#### Page excerpt:
• • • •

[mlpack-git] master: Test with regular kd-trees and cover trees. The test conditions for the cover tree need to be adapted a little bit. (905be1e)

[gitdub at big.cc.gt.atl.ga.us]

Repository : https://github.com/mlpack/mlpack

On branch  : master
Link       : https://github.com/mlpack/mlpack/compare/eddd7167d69b6c88b271ef2e51d1c20e13f1acd8...70342dd8e5c17e0c164cfb8189748671e9c0dd44

>---------------------------------------------------------------

commit 905be1e61438ab1e677d325003eb875b090a8540
Author: Ryan Curtin <ryan at ratml.org>
Date:   Mon Feb 16 15:33:57 2015 -0500

    Test with regular kd-trees and cover trees. The test conditions for the cover tree need to be adapted a little bit.


>---------------------------------------------------------------

905be1e61438ab1e677d325003eb875b090a8540
 src/mlpack/tests/kmeans_test.cpp | 218 ++++++++++++++++++++++++++++++++++++++-
 1 file changed, 217 insertions(+), 1 deletion(-)

diff --git a/src/mlpack/tests/kmeans_test.cpp b/src/mlpack/tests/kmeans_test.cpp
index 593ea6e..d274e49 100644
--- a/src/mlpack/tests/kmeans_test.cpp
+++ b/src/mlpack/tests/kmeans_test.cpp
@@ -758,7 +758,7 @@ BOOST_AUTO_TEST_CASE(DualTreeKMeansScoreKDTreeOneLeafTest)
 
   // Create the trees.
   typedef BinarySpaceTree<HRectBound<2>, DTNNStatistic> TreeType;
-  TreeType pointTree(dataset,  1);
+  TreeType pointTree(dataset, 1);
   TreeType centroidTree(centroids, 1);
 
   // Create the Rules object.
@@ -850,4 +850,220 @@ BOOST_AUTO_TEST_CASE(DualTreeKMeansScoreKDTreeOneLeafTest)
   }
 }
 
+BOOST_AUTO_TEST_CASE(DualTreeKMeansScoreKDTreeTest)
+{
+  // If we run a dual-tree algorithm, do we get valid results for each point
+  // and/or node when we use the kd-tree with the default leaf size?
+  const size_t points = 5000;
+  const size_t clusters = 100;
+  arma::mat dataset(5, points);
+  dataset.randu();
+  arma::mat centroids(5, clusters);
+  centroids.randu();
+
+  arma::mat datasetCopy(dataset);
+  arma::mat centroidsCopy(centroids);
+
+  // Create the trees.
+  typedef BinarySpaceTree<HRectBound<2>, DTNNStatistic> TreeType;
+  TreeType pointTree(dataset);
+  TreeType centroidTree(centroids);
+
+  // Create the Rules object.

• • • •

#### Problem 1:
According to the mlpack commit page, how many points does the new DualTreeKMeansScoreKDTreeTest generate for its dataset?
#### Problem 2:
Write the next lines of the mlpack commit page, picking up right after its final line.

#### Data excerpt:

• • • •

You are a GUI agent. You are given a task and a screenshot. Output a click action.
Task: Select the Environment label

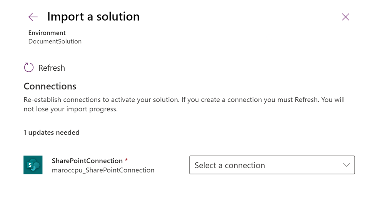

• • • •

#### Response 1:
5000 points.

#### Response 2:
+  arma::Col<size_t> assignments(points);
+  arma::vec upperBounds(points);
+  arma::vec lowerBounds(points);
+  upperBounds.fill(DBL_MAX);
+  lowerBounds.fill(DBL_MAX);
+  std::vector<bool> visited(points, false); // Fill with false.
+  std::vector<size_t> oldFromNewCentroids; // Not used.
+  std::vector<bool> prunedPoints(points, false); // Fill with false.
+
+  EuclideanDistance e;
+  typedef DTNNKMeansRules<EuclideanDistance, TreeType> RuleType;
+  RuleType rules(centroids, dataset, assignments, upperBounds, lowerBounds, e,
+      prunedPoints, oldFromNewCentroids, visited);
+
+  // Now create the traverser.
+  typename TreeType::template BreadthFirstDualTreeTraverser<RuleType>
+      traverser(rules);
+
+  pointTree.Stat().Pruned() = 0;
+  traverser.Traverse(pointTree, centroidTree);
+
+  // Get true bounds.
+  AllkNN allknn(centroids, dataset);
+
+  arma::Mat<size_t> trueAssignments;
+  arma::mat trueDistances;
+  allknn.Search(2, trueAssignments, trueDistances);
+
+  // Check the points first.  Lots of weird mappings have to go on in this stage
+  // because the tree building procedure changed all the points around.
+  for (size_t i = 0; i < dataset.n_cols; ++i)
+  {
+    if (visited[i])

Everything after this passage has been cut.